- INPUT MATERIAL
════════

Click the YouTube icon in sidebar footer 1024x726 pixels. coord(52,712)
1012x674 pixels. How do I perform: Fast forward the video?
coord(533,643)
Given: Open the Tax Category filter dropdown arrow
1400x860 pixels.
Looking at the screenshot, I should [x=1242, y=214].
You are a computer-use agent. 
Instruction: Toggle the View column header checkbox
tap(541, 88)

════════

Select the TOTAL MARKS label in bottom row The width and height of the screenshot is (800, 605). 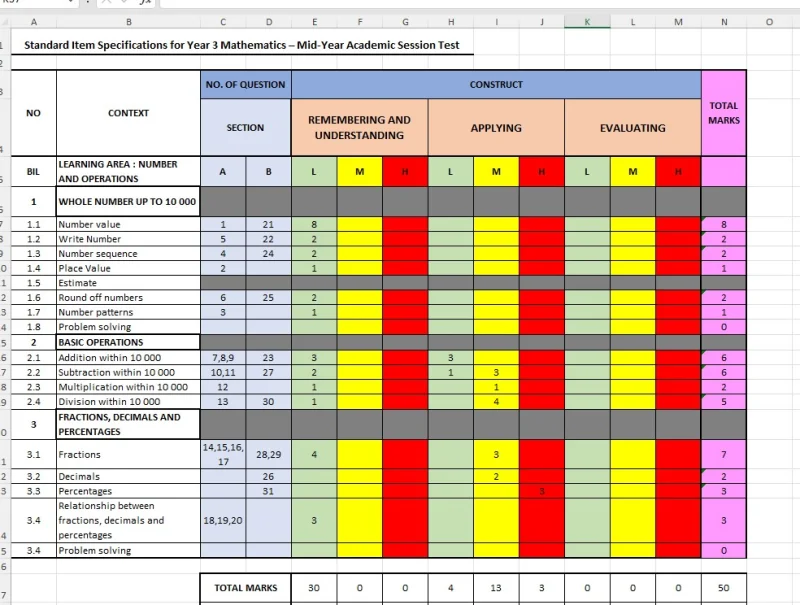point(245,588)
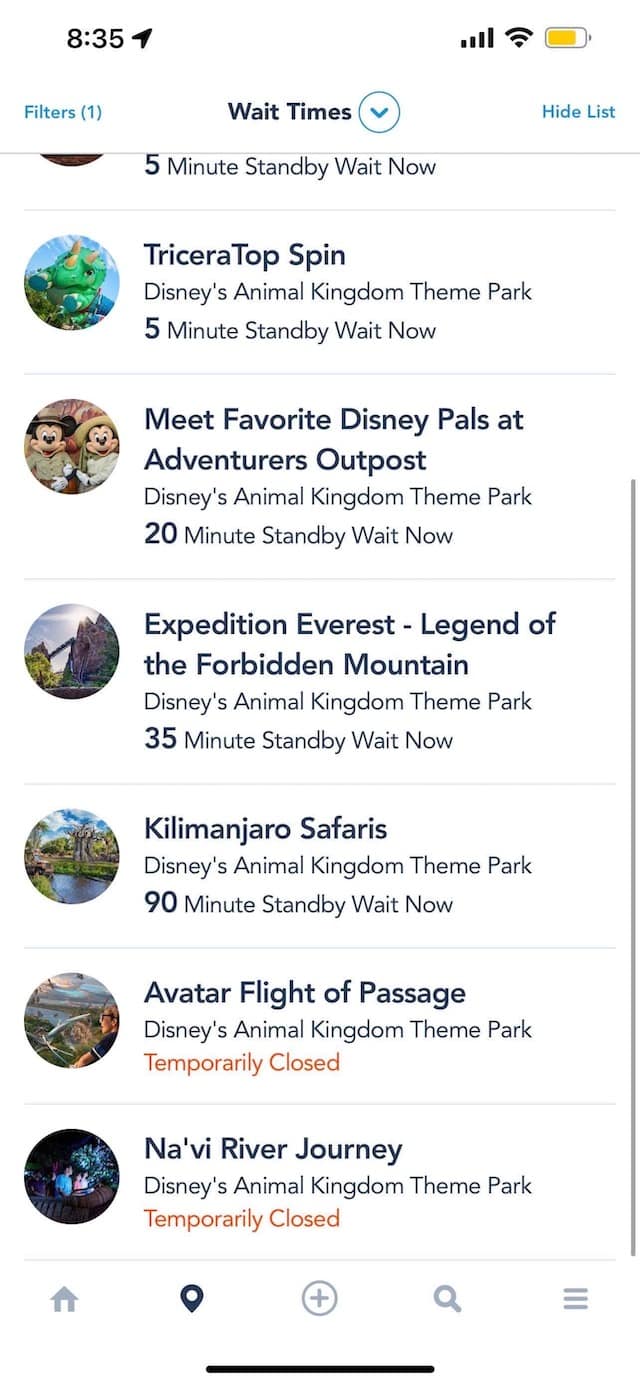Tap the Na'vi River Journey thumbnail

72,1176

════════

In the data above, start at the line that has "Click the YouTube", stop after the line that has "You are a computer-use agent.", and print every line in between exactly as it stands.

Click the YouTube icon in sidebar footer 1024x726 pixels. coord(52,712)
1012x674 pixels. How do I perform: Fast forward the video?
coord(533,643)
Given: Open the Tax Category filter dropdown arrow
1400x860 pixels.
Looking at the screenshot, I should [x=1242, y=214].
You are a computer-use agent. 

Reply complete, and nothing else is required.